New Standard for Reassigned or Wrong Numbers?
In addition to setting aside the FCC’s interpretation of an ATDS, the court also vacated the FCC’s approach to calls made to a cell phone number that is reassigned to another subscriber. The FCC’s 2015 Order addressed the question of whether a caller violates the TCPA by calling a wireless number that has been reassigned from a consenting party to another person without the caller’s knowledge. The FCC ruled that calls to reassigned numbers violate the TCPA. However, the FCC adopted a one-call exception: a caller is allowed to make one, and only one, post-reassignment call without incurring liability under the TCPA. The FCC adopted the one-call exception, rather than a strict liability standard, based on the FCC’s interpretation of a caller’s ability to rely on a consumer’s “prior express consent” to mean “reasonable reliance.” The D.C. Circuit found that the one-call exception was arbitrary because the FCC offered no explanation of why reasonable-reliance considerations supported limiting the safe harbor to one call. The court noted that the first call might not give the caller any indication that the number had been reassigned. The FCC is already working on rules that would enable callers to check for reassigned numbers against a database. The new rules may avoid the problems the court found with the one call safe harbor.

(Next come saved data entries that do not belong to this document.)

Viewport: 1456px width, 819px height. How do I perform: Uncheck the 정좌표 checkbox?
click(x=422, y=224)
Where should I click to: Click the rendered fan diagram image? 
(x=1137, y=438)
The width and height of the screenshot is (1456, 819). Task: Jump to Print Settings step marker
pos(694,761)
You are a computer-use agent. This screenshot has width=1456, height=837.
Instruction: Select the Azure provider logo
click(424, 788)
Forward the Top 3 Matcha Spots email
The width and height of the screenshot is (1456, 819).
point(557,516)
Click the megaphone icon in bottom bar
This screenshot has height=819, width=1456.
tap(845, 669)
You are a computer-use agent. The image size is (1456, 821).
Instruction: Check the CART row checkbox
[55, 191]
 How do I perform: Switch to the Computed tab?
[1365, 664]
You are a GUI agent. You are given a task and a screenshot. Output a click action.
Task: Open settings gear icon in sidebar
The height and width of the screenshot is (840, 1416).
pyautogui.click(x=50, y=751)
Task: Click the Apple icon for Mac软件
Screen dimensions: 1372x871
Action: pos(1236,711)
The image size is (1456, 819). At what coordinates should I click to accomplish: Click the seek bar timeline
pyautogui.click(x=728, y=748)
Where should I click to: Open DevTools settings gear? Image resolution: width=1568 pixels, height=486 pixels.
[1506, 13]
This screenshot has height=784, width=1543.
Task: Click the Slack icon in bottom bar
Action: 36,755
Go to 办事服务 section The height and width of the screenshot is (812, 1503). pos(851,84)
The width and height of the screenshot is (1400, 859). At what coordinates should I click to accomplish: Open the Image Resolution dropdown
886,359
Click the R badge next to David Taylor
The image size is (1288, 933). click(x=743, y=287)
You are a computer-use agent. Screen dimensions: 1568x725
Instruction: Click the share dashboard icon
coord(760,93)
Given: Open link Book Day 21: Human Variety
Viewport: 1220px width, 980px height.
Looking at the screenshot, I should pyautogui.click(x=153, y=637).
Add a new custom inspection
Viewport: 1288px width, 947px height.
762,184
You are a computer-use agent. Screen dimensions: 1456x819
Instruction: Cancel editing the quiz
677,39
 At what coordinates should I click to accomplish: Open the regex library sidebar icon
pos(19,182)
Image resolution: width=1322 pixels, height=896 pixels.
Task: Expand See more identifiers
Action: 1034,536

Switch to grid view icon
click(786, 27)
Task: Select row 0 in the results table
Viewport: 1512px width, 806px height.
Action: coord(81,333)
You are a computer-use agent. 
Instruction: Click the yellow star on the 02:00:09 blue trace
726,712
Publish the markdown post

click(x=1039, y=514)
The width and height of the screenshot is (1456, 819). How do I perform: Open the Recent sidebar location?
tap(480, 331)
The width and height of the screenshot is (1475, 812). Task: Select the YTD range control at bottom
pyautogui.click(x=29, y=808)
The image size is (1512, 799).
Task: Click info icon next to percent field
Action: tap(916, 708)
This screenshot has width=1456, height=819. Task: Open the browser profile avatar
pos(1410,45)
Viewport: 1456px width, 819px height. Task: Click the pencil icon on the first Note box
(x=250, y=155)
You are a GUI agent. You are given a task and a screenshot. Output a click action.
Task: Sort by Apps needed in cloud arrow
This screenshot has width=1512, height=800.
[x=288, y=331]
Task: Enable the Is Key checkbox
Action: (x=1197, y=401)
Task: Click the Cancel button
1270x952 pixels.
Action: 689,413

The reasoning applied by the D.C. Circuit in setting aside the one call safe harbor could prove helpful to callers in other circumstances. The “reasonable reliance” standard could be used to protect callers from liability for calling wrong numbers or callers who rely on consent obtained by lead vendors. It is not uncommon for a caller to dial a number believing the caller has consent. However, as a result of a consumer putting the wrong number on a form or a clerk entering the wrong number from a form into a customer database, the caller may dial the wrong person. The question would then be whether the caller reasonably relied on the consent obtained from consumer A when the caller mistakenly dialed consumer B’s phone number.
Revocation of Consent
The D.C. Circuit agreed with the FCC, and upheld the portion of the 2015 Order finding that consent may be revoked through any “reasonable means” that clearly expresses a desire to receive no further messages from the caller. But the court provided some guidance on the issue by clarifying that the 2015 Order allows businesses to establish “clearly defined and easy-to-use opt-out methods,” and stating that if a consumer is offered these methods, “any effort to sidestep the available methods in favor of idiosyncratic or imaginative revocation requests might well be seen as unreasonable.”
Of potential help to callers, the D.C. Circuit found that the 2015 Order did not address whether contracting parties could agree to a particular revocation procedure. Callers should consider whether they can incorporate specific revocation procedures into their contracts.
Impact of the Decision Going Forward
How the elimination of the ATDS definition and the one call safe harbor impacts precedent set by circuit courts that previously relied on the now vacated portions of the 2015 Order remains to be seen. While callers can celebrate a victory in setting aside parts of the 2015 Order, the decision did not resolve very many issues. The FCC will most likely begin the process of adopting new rules, which have the potential to depart significantly from the prior rules not only because of this decision, but also because the FCC leadership has changed since 2015. In the interim, if courts simply apply caselaw that existed prior to the 2015 Order to pending cases, defendants will continue to face uncertainty and potentially devastating damages from class actions.
Callers and trade associations should consider filing petitions with the FCC and respond to requests for comments to ensure that their concerns are in front of the FCC.